The division of arbitrary polynomials (polynomials) into each other with separation of the remainder from division is considered. The method used in this article is fundamentally different from other calculators of this type, which use the "column" method. Undoubtedly, for students and pupils who have just begun to study this topic, the "column" method is much clearer and simpler.

But for calculations where increased accuracy and speed of calculations are needed, the generalized Horner method is used , the main difference of which is that the division function is not used in the calculation process, which introduces errors in the final calculation.

The calculator I created also works great in the field of complex numbers, which will undoubtedly increase the efficiency of its use.

The generalized method of division we will consider a little later in the same material, and now, a few examples.

Split polynomial  on x ^ 3 + x

input coefficients will be like this


and the result of the division 2 * x ^ {3} + 3 = 2 * (x ^ {3} + x) + (- 2) * x + 3


Another example of division of complex polynomials. I wanted to find examples on the Internet, but apparently no one ever covered this topic: neither examples, nor solutions.

Well then...

"Who is the extreme king here? Nobody? So I will be the first" (c)

Divide a polynomial of the form x ^ 6 + ix ^ 5-x ^ 4-ix ^ 3 + x ^ 2 + ix-1

in polynomial x ^ 4 + ix ^ 3-ix ^ 2-x + i

Enter in the first field 1 i -1 -i 1 i -1 (These are the coefficients of the first polynomial)

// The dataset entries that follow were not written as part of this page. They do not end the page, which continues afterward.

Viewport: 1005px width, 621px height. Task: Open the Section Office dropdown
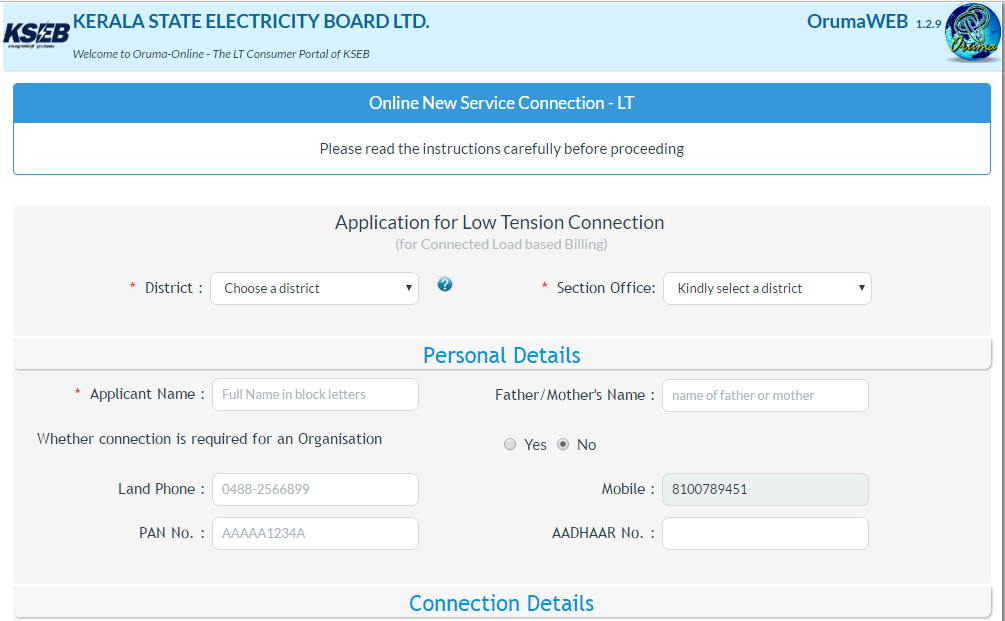767,288
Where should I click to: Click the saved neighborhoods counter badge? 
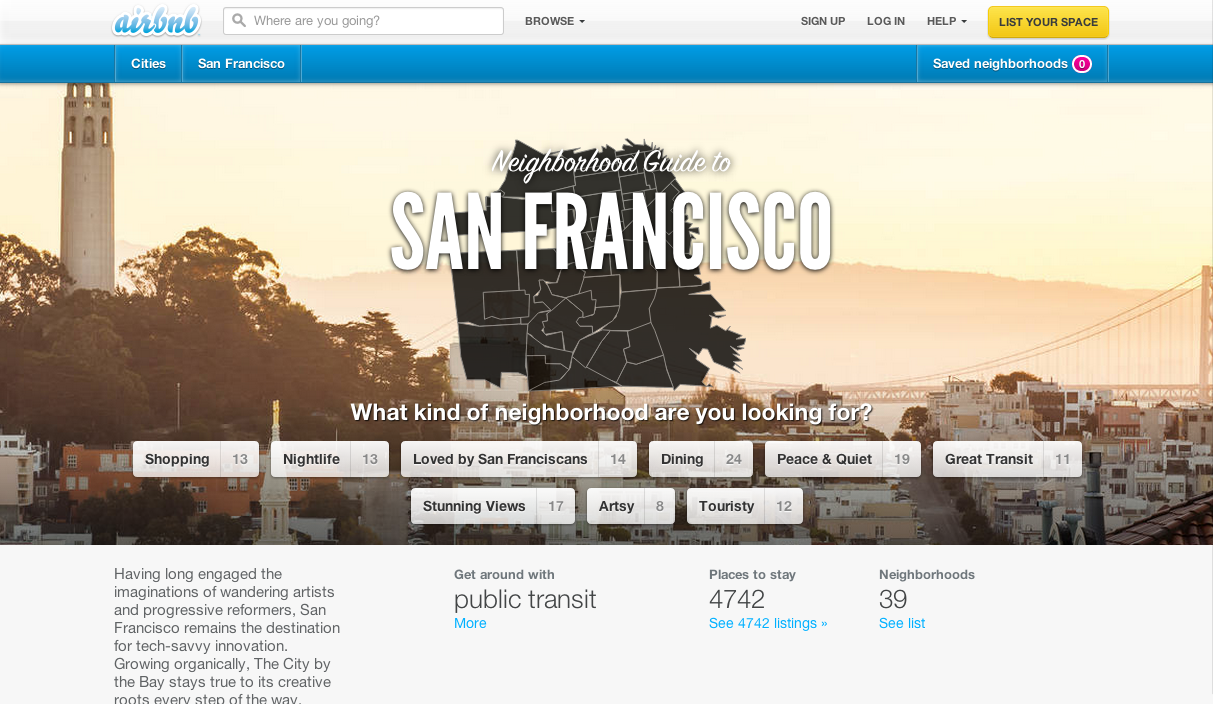click(1082, 64)
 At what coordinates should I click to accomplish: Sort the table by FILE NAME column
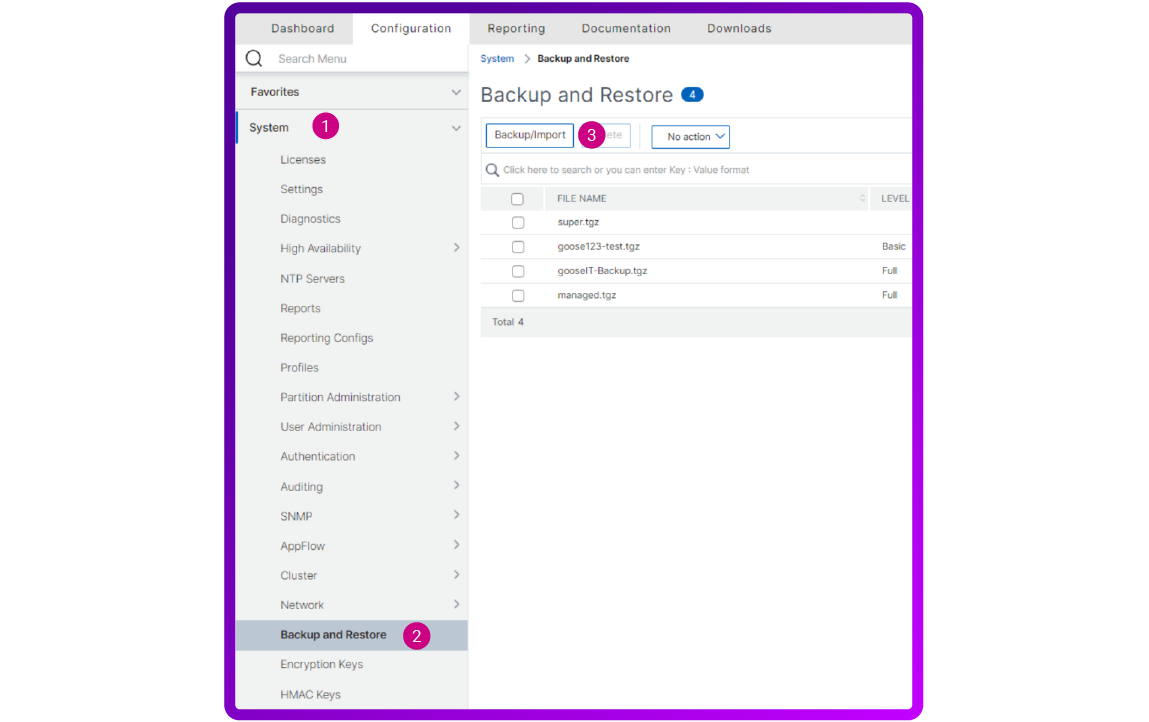(x=863, y=198)
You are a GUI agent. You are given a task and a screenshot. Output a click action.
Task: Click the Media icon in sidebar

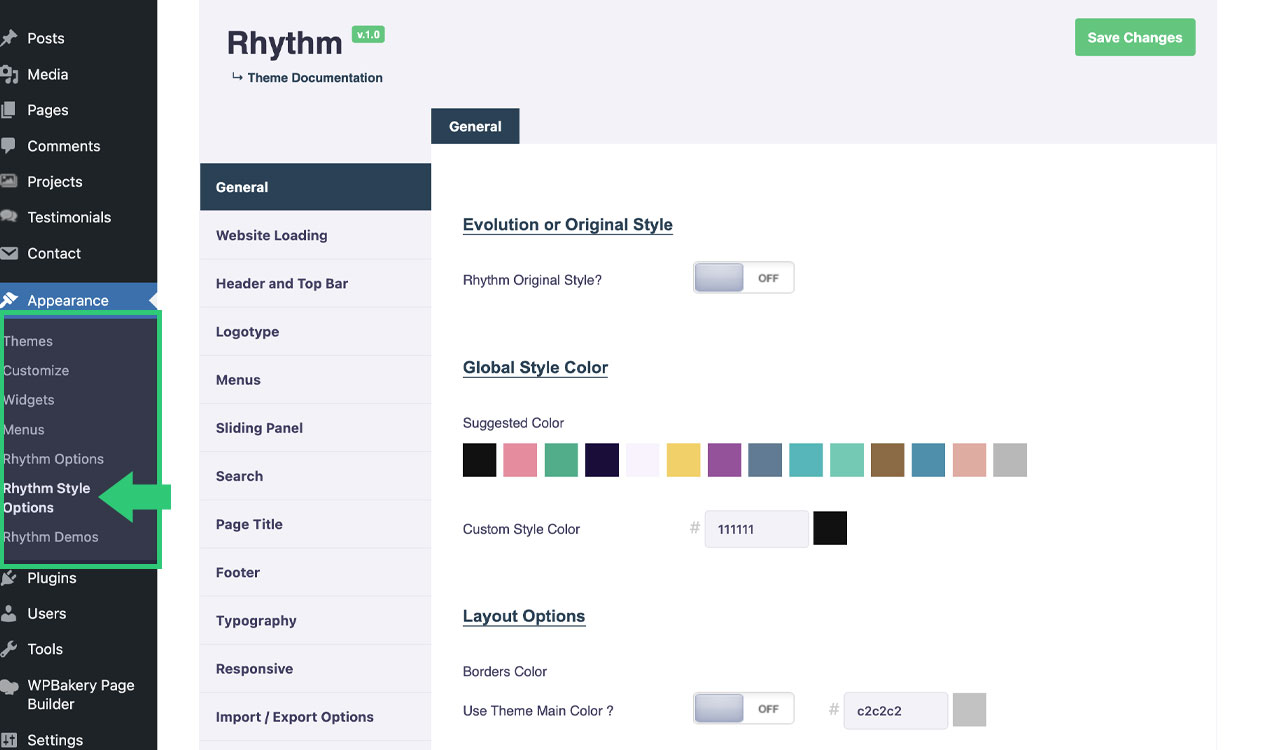[x=9, y=74]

In the second field 1 i -i -1 i (These are the coefficients of the second polynomial)

And we get the answer

Source polynomial
Source polynomial
Dividing polynomial
Source polynomial
Division result
Source polynomial
The remainder of the division of two polynomials
Expression entered
General form
Expression entered

In the future here, or as a separate article, I will write what patterns can be found when dividing polynomials.

And also since we can divide polynomials, then we can find its GCD

GCD of two polynomials. Greatest Common Factor (GCF)  

Good luck!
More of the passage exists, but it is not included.